Il brevetto controverso di Nintendo sulla possibilità di evocare un personaggio che combatta al posto del giocatore ha incassato un duro stop negli Stati Uniti. Il testo, concesso lo scorso anno, descriveva una meccanica in cui il personaggio evocato poteva agire in due modalità: una automatica e una completamente controllata dal giocatore. Una trovata che, a giudicare dalle reazioni iniziali di avvocati ed esperti di brevetti, sembrava già allora troppo ovvia per meritare protezione legale.

L’USPTO respinge tutte le 26 rivendicazioni

Come segnalato da GamesFray, un esaminatore dell’US Patent and Trademark Office ha respinto tutte e 26 le rivendicazioni del brevetto il 2026-03, stabilendo che nessuna introduceva qualcosa di sufficientemente nuovo da giustificare una tutela.

E no, non è servito nemmeno analizzare un singolo videogioco per arrivare a quella conclusione. Il caso si è basato interamente su quattro domande di brevetto precedenti, due presentate da Nintendo e due da Konami e Bandai Namco. In pratica, l’argomento portante era già quello che molti sospettavano: la meccanica era troppo banale per essere proprietà esclusiva di qualcuno.

Una revisione rara, partita mesi prima

Già nel novembre 2025 il direttore dell’USPTO aveva sollevato dubbi sul brevetto, ordinando una revisione formale. Si tratta di una mossa descritta dagli esperti come estremamente rara, e la verifica si è chiusa con la cancellazione di ogni singola rivendicazione.

La questione ha un peso che va oltre Nintendo.
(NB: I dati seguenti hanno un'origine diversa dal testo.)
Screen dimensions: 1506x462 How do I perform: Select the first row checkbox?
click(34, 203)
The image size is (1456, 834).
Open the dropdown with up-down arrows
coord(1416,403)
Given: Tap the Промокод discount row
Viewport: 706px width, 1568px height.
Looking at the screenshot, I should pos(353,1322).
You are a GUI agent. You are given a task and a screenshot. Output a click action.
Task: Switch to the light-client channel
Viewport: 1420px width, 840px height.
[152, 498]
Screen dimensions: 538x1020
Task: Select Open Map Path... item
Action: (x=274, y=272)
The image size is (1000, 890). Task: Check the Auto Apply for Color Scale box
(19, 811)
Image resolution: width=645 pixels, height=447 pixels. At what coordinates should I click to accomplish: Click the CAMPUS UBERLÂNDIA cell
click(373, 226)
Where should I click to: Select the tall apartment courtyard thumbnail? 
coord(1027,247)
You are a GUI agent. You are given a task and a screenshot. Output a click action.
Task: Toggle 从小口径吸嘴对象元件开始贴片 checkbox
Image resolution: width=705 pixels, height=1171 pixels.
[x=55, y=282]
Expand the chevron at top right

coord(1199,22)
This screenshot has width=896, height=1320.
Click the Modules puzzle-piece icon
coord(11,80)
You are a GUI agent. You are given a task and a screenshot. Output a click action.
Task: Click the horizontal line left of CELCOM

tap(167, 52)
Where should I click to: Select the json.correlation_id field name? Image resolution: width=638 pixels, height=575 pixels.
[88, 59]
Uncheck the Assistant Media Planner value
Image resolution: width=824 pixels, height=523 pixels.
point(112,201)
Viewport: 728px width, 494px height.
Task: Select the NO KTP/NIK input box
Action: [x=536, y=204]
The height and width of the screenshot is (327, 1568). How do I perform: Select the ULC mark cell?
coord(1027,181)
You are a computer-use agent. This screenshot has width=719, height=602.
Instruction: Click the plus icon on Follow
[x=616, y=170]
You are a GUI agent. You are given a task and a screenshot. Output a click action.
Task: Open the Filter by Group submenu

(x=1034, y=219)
La società ha avviato nel 2024 una causa in Giappone contro Pocketpair, sviluppatore di Palworld, e questo brevetto era al centro di preoccupazioni più ampie: quelle legate alla possibilità che grandi editori usino brevetti vaghi e ampi per mettere in difficoltà studi più piccoli che realizzano giochi con meccaniche simili.

La storia non è ancora finita

Va però detto che il rigetto non è definitivo. Nintendo può ancora rispondere e contestare la decisione, e la faccenda potrebbe andare avanti per mesi. La giustizia dei brevetti, quando vuole, riesce sempre a trasformare una meccanica di gioco in una partita molto più lunga del previsto.